The Markit CDX North American Investment Grade Index, a credit-default swaps benchmark that investors use to hedge against losses or to speculate on creditworthiness, increased 2.1 basis points to a mid-price of 75.3 basis points as of 10:01 a.m. in New York, the highest since May 1, according to prices compiled by Bloomberg. The index has climbed 5 basis points this week, poised for the biggest weekly jump since the period ended March 22.

In London, the Markit iTraxx Europe Index, tied to 125 companies with investment-grade ratings, rose 5.6 to 98.2 and is up 7 on the week.

The indexes typically rise as investor confidence deteriorates and fall as it improves. Credit swaps pay the buyer face value if a borrower fails to meet its obligations, less the value of the defaulted debt. A basis point equals $1,000 annually on a contract protecting $10 million of debt.
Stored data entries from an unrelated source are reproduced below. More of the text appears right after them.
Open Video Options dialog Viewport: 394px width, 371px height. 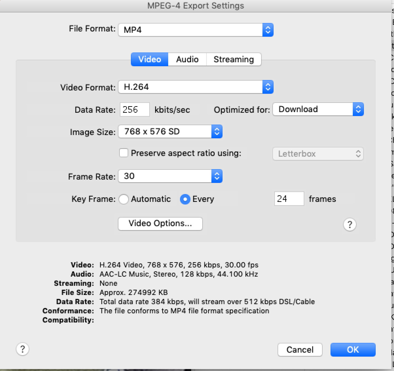pos(160,224)
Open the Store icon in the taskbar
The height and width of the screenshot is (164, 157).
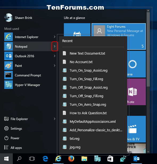click(110, 159)
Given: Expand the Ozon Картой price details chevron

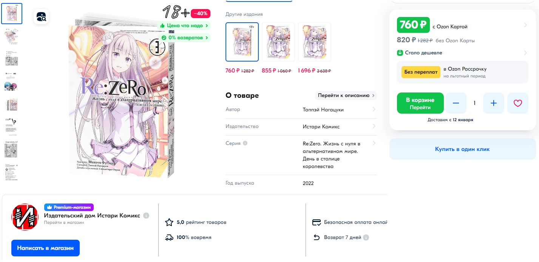Looking at the screenshot, I should point(525,25).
The U.S. two-year interest-rate swap spread, a measure of debt market stress, increased 0.45 basis point to 15.5 basis points. The gauge widens when investors seek the perceived safety of government securities and narrows when they favor assets such as corporate bonds.

Petrobras Bonds

Bonds of Petroleo Brasileiro SA are the most actively traded dollar-denominated corporate securities by dealers today, accounting for 7.1% of the volume of dealer trades of $1 million or more, according to Trace, the bond-price reporting system of the Financial Industry Regulatory Authority.

Petrobras, as the Brazilian state-run oil producer is known, sold $11 billion of bonds abroad last week, the most ever for an emerging-market issuer.
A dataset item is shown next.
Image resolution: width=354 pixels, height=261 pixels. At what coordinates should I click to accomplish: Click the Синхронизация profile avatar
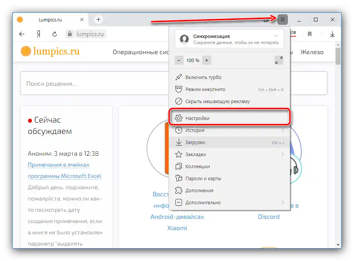click(184, 39)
Glencore and Vitol’s five-year loan increased from $7.5 billion after 10 to 15 lenders joined the facility, according to three people with knowledge of the matter, who asked not to be identified because the terms are private. Further banks have the option to commit to the deal, which can be increased to as much as $10 billion.

Specially-created companies are raising the prepayment loan, which will be backed by a portion of future oil production of Moscow-based Rosneft, Bloomberg data show. Russia’s largest oil company signed contracts and will receive a prepayment of as much as $10 billion for 67 million tonnes of crude, according to a March 6 statement.

The loan pays interest at 210 basis points, or 2.1 percentage points, more than the London interbank offered rate, Bloomberg data show.